- [Passage to read]:
Some retirees have a difficult time figuring out what they are supposed to do with all that free time now that they are no longer working. Adults are living longer lives and remain healthier in older age than previous generations. These people may reach their goal of retiring and then want to pick up some extra work to keep them engaged and to prevent boredom.

New career paths

Retirement can also enable a new career path for seniors. Someone in their 50s, for example, may feel reluctant to change careers because they’ve reached a certain position in their field or fear age discrimination and other barriers to a career change. But when you’re working part-time to supplement your income, a new career can be refreshingly approachable. For instance, someone who spent several years in a technical role may have always thought that they would excel in a sales position, meeting customers one-on-one. Changing focus later in your career may not be advisable, but in retirement, the risks are minimized.

Types of jobs for seniors

There are a lot of post-retirement jobs that seniors can excel at. Life experience and the ability to manage tasks can be very helpful working in a new career field. Here are some good second career choices for seniors:

  • Customer service. Connecting with people can be a pleasant way to make some extra money.

- [Recorded data]:
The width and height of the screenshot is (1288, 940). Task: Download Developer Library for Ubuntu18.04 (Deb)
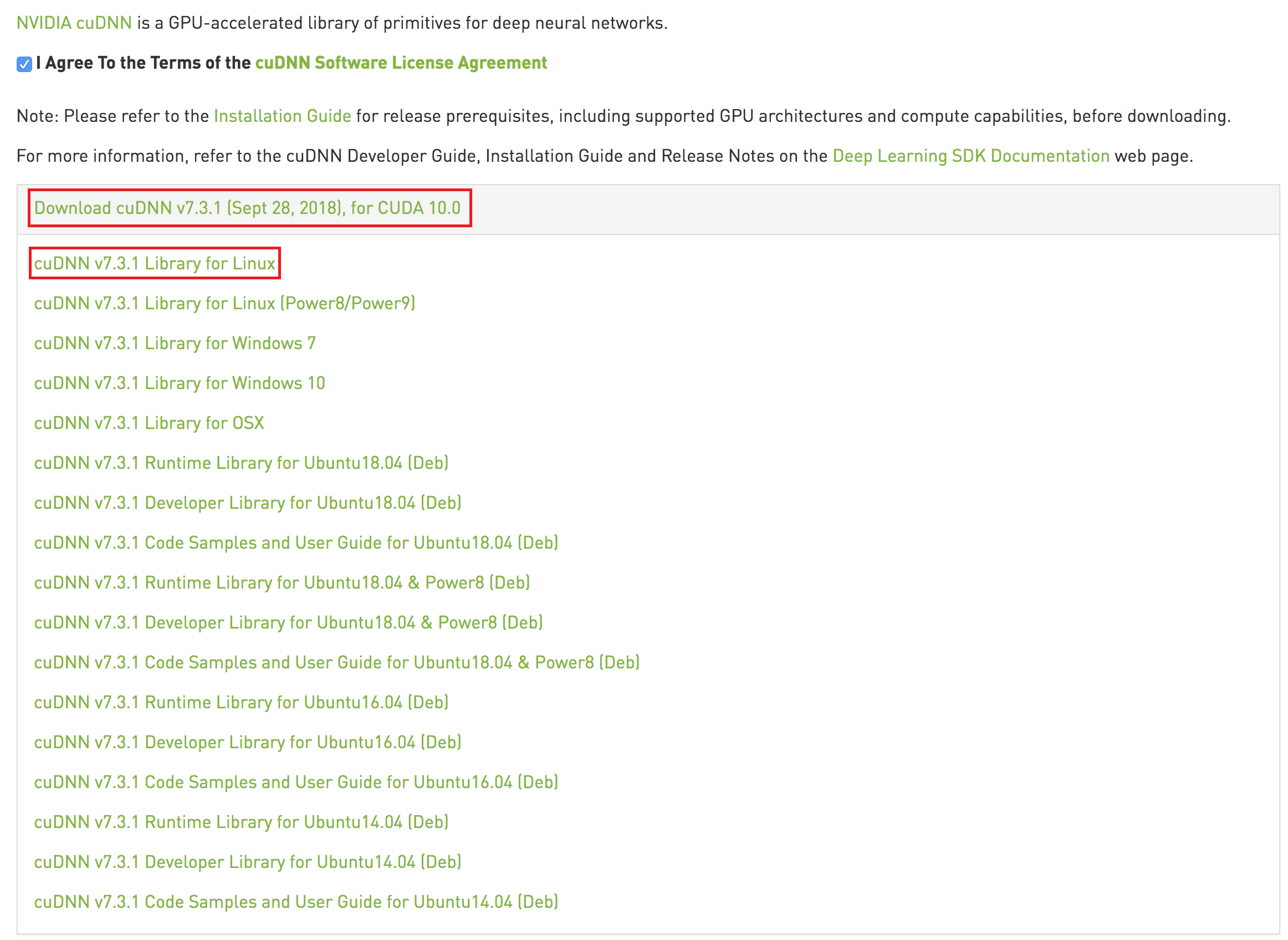248,503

- [What this exercise asks]:
(1) Answer these questions using the passage on work after retirement:
(a) What two reasons does it give for retirees wanting to pick up extra work?
(b) What two things might make someone in their 50s reluctant to change careers?
(c) Which job is first in its list of second career choices for seniors?
(2) Write out a part of the passage on work after retirement word for word, starting with "Types of jobs" and going on through "some extra money.".
(3) Resume the passage on work after retirement from the point where it stops.

- [Answers to the exercises]:
(1)
(a) To keep them engaged and to prevent boredom.
(b) They have reached a certain position in their field, or they fear age discrimination and other barriers to a career change.
(c) Customer service.

(2)
Types of jobs for seniors

There are a lot of post-retirement jobs that seniors can excel at. Life experience and the ability to manage tasks can be very helpful working in a new career field. Here are some good second career choices for seniors:

  • Customer service. Connecting with people can be a pleasant way to make some extra money.

(3)
  • Retail. These jobs pay less but can have lower stress. Make sure that your employer is aware that you are retired and just seeking supplemental income or a productive place to spend time. If a sales manager is expecting you to meet ever-expanding sales quotas, for example, you could be adding a lot of unnecessary stress to your life.
  • Consulting. Use your expertise from your previous career to mentor younger businesses.
  • Not-for-profit administration. Either on a volunteer or paid basis, working for nonprofits can be rewarding in several ways.
  • Real estate sales combine flexibility and socializing. If you’ve been a resident of your neighborhood for many years, you’re going to have a lot of information about the best places to live and schools and activities in your area. This knowledge can be valuable for real estate sales.

Several of these jobs may require some education or training. But resist the temptation to view that as an impassable barrier. Learning new things can be beneficial for fighting age-related cognitive problems, so working can improve your quality of life in many ways.